How do we cast a shadow that can last longer than our lives?
There is a Talmudic tale of Rabbi Hiyya and Rabbi Yonatan walking together in a cemetery and the thread of Rabbi Yonatan’s Tzitzit is trailing along the ground – he’s frum, you see, he wears his Tzitzit dangling long.
Rabbi Hiyya tells him to lift them up, so the dead won’t say ‘Tomorrow they are coming to join us, and today they gloat over us.’
Rabbi Yonatan ignores the advice rejecting the notion he should show humility before the dead by citing the verse from Ecclesiastes – The Dead know nothing.
But Hiyya strikes back. He accuses Yonatan of understanding the verse backwards. When the verse speaks of the dead, says Yonatan, it means people who despite being alive are called dead. Meanwhile, he says, there are those who despite being dead, are nonetheless called alive.
There are those who are dead, even though they are alive.
And those who are alive, even though they are dead.
I think this analysis is precisely about what it means to live on after death.
We have to live in such a way that there is something that trails after us, like a wake trailing behind a ship that has slipped over the horizon.
What are we leaving behind?
There is a Jewish tradition of writing Ethical Wills, documents where people, often later in life, record the wisdom they would most wish to share with the generations to come.
As documents they have never particularly moved me.
But earlier this year I caught a web-phenomenon.
A professor of Computer Science at Carnegie Mellon University was diagnosed with terminal cancer and gave his last lecture to a crowd of students and faculty at the University.
Go home and google Last Lecture. It’s an incredible attempt to live beyond his life – the life he knew was ending. He gives this lecture, and he writes a book to leave something behind for his 3 children the oldest of whom is 4. The rest of us get to look in.
My favourite part, actually it’s only in the book, is when he gives his eighteen month old daughter some advice about dating, when she gets old enough to date.
‘Ignore everything your suitors tell you,’ Professor Randy Pausch advises, ‘and watch what they do.’
Ignore the words and watch the deeds.
My kids do that already.
I suspect we all do.
But it’s great advice for those of us thinking about our own shadows.
What we say counts for less than what we do.
Far, far less.
We all have opportunities to do things that will outlive us.
We all have opportunities to cast mighty pebbles beyond the reach of our own lives – as parents, friends, Jews – members of this community, as members of this society.
We cast pebbles not only in the grand gestures – the things a person might be able to do once of twice in a life.
We cast pebbles in our tiny actions – the way we greet a friend, the way we greet a stranger, the way we greet the Sabbath, the food we eat.

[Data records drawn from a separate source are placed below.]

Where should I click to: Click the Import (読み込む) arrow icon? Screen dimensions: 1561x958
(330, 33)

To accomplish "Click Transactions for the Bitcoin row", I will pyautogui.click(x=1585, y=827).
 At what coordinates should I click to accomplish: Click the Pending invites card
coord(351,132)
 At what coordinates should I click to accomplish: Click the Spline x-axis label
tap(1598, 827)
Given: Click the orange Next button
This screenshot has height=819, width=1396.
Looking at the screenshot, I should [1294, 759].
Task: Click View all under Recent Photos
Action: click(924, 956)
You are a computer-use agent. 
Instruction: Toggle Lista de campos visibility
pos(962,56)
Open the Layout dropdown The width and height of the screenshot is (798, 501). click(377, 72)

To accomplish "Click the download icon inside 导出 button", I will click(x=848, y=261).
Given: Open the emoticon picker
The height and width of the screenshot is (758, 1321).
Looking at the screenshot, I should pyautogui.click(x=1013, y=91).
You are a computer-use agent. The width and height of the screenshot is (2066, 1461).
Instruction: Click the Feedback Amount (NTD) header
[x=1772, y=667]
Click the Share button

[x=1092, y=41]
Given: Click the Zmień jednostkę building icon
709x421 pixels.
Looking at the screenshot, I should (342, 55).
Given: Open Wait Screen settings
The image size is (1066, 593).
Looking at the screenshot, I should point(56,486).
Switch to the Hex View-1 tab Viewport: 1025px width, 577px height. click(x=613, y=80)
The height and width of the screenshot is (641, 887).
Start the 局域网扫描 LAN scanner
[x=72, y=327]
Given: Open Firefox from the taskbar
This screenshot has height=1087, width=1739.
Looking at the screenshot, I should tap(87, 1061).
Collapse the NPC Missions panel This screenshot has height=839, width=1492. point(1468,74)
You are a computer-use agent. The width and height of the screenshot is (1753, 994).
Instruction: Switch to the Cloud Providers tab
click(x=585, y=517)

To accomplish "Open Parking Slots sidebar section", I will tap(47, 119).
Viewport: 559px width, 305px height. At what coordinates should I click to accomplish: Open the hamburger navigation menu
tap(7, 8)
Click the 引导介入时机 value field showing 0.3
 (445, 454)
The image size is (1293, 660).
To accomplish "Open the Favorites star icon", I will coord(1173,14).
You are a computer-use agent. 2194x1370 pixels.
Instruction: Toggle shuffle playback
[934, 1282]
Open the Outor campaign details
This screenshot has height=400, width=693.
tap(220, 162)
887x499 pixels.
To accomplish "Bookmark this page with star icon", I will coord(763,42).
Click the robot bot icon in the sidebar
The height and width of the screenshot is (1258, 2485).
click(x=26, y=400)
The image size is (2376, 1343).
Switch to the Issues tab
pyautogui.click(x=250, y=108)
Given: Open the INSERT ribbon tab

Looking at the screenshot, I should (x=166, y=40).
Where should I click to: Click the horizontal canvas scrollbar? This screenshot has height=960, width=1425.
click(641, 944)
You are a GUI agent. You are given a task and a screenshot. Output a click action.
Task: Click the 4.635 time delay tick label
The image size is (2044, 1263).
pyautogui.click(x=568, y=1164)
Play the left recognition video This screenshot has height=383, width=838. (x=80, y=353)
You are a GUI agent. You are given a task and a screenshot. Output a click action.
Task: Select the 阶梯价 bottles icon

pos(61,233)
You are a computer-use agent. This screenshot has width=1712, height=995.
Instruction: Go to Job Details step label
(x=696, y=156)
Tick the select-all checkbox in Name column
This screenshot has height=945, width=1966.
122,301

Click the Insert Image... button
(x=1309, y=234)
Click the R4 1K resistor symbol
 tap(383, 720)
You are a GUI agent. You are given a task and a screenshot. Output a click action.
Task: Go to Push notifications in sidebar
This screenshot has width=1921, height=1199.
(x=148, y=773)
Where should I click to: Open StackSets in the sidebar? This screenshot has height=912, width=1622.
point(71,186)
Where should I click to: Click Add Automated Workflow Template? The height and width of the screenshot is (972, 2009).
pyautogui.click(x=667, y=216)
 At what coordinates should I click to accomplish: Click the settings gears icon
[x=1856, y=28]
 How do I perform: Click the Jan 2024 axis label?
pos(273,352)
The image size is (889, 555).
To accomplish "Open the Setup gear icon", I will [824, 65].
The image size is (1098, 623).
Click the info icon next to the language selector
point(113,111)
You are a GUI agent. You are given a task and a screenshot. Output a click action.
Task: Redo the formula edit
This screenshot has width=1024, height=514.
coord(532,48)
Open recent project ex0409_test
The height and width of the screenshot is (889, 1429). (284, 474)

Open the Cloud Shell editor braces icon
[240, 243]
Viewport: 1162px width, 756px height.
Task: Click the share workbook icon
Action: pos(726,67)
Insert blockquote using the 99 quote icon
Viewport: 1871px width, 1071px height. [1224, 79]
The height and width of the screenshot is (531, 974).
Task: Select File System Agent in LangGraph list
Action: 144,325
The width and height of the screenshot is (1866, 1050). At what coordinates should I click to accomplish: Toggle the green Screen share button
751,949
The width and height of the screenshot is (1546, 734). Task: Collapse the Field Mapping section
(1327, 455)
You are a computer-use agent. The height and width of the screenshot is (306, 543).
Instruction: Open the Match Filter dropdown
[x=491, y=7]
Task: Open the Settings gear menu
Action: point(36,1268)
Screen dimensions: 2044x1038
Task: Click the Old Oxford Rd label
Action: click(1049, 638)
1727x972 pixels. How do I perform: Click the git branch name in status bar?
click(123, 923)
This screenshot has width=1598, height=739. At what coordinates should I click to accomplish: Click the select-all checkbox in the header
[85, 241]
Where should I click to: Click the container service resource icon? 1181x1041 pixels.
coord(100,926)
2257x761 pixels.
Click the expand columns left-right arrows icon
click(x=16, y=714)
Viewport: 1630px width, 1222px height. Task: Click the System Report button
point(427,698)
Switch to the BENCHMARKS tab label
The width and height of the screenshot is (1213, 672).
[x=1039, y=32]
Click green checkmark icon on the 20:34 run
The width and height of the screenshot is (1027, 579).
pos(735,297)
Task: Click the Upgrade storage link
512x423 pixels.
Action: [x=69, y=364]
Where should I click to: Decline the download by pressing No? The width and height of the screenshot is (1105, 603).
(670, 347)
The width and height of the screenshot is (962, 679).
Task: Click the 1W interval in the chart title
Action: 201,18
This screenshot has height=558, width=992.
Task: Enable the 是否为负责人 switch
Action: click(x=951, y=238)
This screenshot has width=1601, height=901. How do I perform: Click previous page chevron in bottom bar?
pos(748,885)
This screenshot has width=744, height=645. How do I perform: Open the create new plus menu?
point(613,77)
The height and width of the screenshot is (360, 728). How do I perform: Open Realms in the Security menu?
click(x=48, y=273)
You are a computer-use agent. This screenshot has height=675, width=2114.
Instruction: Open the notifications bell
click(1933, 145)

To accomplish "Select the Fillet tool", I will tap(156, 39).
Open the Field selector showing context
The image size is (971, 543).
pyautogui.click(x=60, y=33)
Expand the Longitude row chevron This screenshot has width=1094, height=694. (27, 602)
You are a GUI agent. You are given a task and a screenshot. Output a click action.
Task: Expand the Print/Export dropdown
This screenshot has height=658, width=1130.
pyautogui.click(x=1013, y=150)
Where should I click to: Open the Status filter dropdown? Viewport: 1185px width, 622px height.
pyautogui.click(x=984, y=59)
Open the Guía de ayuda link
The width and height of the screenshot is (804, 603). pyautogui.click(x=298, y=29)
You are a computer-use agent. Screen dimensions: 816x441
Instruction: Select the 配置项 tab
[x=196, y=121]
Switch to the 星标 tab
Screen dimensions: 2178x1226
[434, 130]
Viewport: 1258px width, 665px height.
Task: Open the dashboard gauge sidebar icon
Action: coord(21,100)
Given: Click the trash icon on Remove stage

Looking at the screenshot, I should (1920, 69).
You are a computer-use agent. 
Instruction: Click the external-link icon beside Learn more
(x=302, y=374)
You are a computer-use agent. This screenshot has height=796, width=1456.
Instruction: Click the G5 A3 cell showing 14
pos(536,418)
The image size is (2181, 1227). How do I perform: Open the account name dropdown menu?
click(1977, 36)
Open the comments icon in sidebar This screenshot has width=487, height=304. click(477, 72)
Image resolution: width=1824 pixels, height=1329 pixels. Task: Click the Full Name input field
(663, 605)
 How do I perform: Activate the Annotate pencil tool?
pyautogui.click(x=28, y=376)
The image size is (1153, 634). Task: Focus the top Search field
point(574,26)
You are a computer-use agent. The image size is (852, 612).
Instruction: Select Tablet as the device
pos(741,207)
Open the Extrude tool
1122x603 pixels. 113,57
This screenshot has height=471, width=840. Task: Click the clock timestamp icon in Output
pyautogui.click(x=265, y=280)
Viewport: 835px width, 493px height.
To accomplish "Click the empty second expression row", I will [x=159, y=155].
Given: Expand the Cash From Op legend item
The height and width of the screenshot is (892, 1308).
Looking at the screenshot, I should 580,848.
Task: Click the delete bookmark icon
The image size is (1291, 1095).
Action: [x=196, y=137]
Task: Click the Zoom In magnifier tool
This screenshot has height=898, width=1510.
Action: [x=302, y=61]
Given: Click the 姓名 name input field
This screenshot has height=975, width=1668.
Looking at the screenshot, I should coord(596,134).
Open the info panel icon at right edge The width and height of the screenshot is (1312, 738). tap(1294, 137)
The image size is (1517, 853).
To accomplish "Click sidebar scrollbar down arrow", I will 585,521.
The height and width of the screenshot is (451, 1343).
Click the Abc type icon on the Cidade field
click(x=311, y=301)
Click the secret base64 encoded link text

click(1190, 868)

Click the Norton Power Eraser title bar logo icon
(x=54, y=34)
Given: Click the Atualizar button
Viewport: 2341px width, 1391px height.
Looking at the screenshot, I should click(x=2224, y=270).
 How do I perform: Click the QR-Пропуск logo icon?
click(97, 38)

To re-imagine a Yom Kippur appropriate image, maybe once we are gone the books of our life get passed down to those we leave behind and our every deed and misdeed is recorded therein –
Vhotem yad col adam bo
The seal of every person is inscribed within them.
There are those the Talmud calls dead even while alive.
And there those we all know who are alive even after their death.
We live beyond ourselves – we cast a shadow beyond our mortality – by living our lives deliberately, aware of the wake that will stretch back behind us.
Our actions inscribe the book our mourners will read when we are gone.
Of course the two parts of this sermon – the part about holding shadows and the part about making shadows – are only the opposite sides of the same coin.
We leave for others that which they will remember us by when we are gone.
We remember in others what they leave for us to remember them by.
We are zocher what others hizkir
Books are inscribed, books are read.
There is a roshem, there is a reishimu
Because, in our faith, and certainly on this day, death is not the end.
It merely marks the transition from our casting of shadows, to the holding of shadows that will be done by those we leave behind.
Or in the words of a poem I found unattributed in a eulogy give by Rabbi Louis Jacobs in 1961
There is a haven where storm-tossed souls may go –
You call is death – we, immortality.
Your kindly thoughts and deeds –they will live on
This is not death – ‘tis immortality.
And now you know the thing that all men learn
There is no death – there’s immortality.